That’s Me in the Corner

It’s hot.  It is close to midnight but it’s still as hot as an English summer day.  I am not yet drunk but I am well on the way there.  I have travelled nearly 2,500 miles to be there and we are in a street full of youthful people and lined with bars.  One of the kamackis is trying to entice us in and this song comes on.  I am lost in the perfection of the moment, contemplating the joy of it all.  Just happy to be in that moment and not thinking or worrying about anything.  A moment of nirvana.

Then the kamacki tugs me arm and asks if I like REM.  I would have thought my swaying to the music would have given it away, but that was the moment broken.

(Dave and John in Bar Street, Kos Town)

Rewind six months and I was totally unaware of REM.  When Losing My Religion was released I was prompted to listen to them, but started with their first album MurmurMurmur is very different from Out Of Time, separated by ten years and a lot of experience.  Stuart at Compact Music was ready each week with the next album from the band.

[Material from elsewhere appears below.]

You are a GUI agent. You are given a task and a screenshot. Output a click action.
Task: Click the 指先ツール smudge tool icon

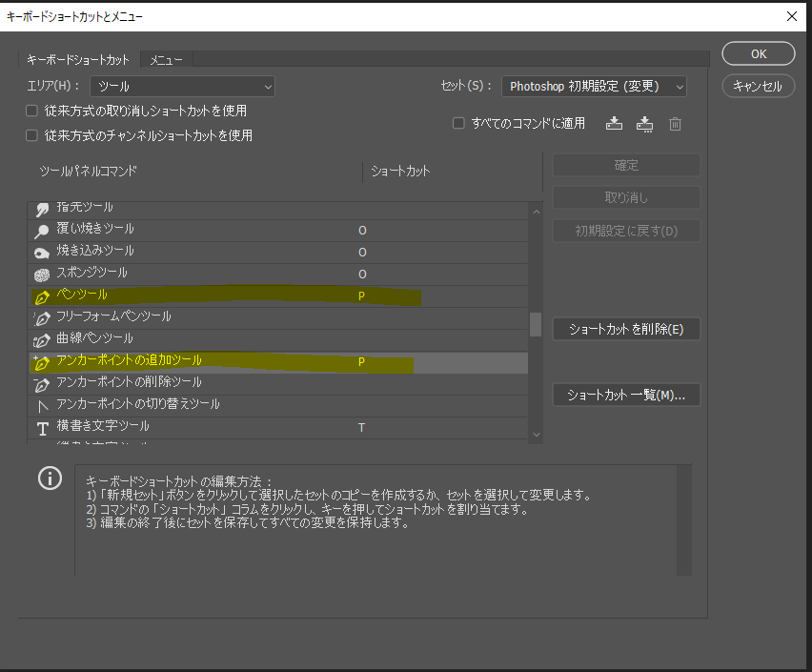[42, 207]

I love their first eight albums unreservedly, even the third “difficult” album Fables of the Reconstruction.  How can you not like an album with tracks like Driver 8 or Maps and Legends?  The vocals are hard to hear distinctly, but the interpretation of what Michael Stipe is saying is part of the fun.

Their first five albums were for IRS, an independent label (and their first recording – the EP Chronic Town is also stunning and an essential part of their catalogue).  Even tracks like The One I Love are not what people think – it is a searing response to the end of a relationship.  Another favourite track from the late 80s is Cuyahoga, about the First Nations (https://wordpress.com/post/fivemilesout.home.blog/1701 ).

They moved to Warner Brothers and commercial success arrived with the album Green.  Highlights include Orange Crush, about the use of agent orange defoliant in Vietnam (that also had long term impact on the health of the Vietnamese).  World Leader Pretend is about rich people treating the world like Monopoly (similar to a comic strip by Phil Elliott, I always wondered if they had read that or it was just a case of cultural coincidence).

After Out of Time 1992 saw the release of the follow up album Automatic For the PeopleDrive and Everybody Hurts are the most famous tracks, which I think are the weakest on that outing.  Man On the Moon (about Andy Kaufman wrestling Jerry Lawler) and The Sidewinder Sleeps Tonite (with elements of The Lion Sleeps Tonight) are the best singles.  Ignoreland is a searing indictment of the Reagan era attitude to the poor.  It ends with Find the River and Nightswimming, far better than the two more famous tracks.

(Man on the Moon video)

It would be hard for any band to keep up that success rate and REM changed to a much more rock direction with Monster.  There was still one more great album – New Adventures in H-Fi to come, but after Bill Berry left they were not quite the same, but there were still beautiful tracks like Imitation of Life.

Losing My Religion is the easy choice – it is so famous.  In some ways I would like to choose Texarkana from the same album as it is quite gorgeous and more people should hear it, but the memories associate with Losing My Religion make it one of my favourite songs ever.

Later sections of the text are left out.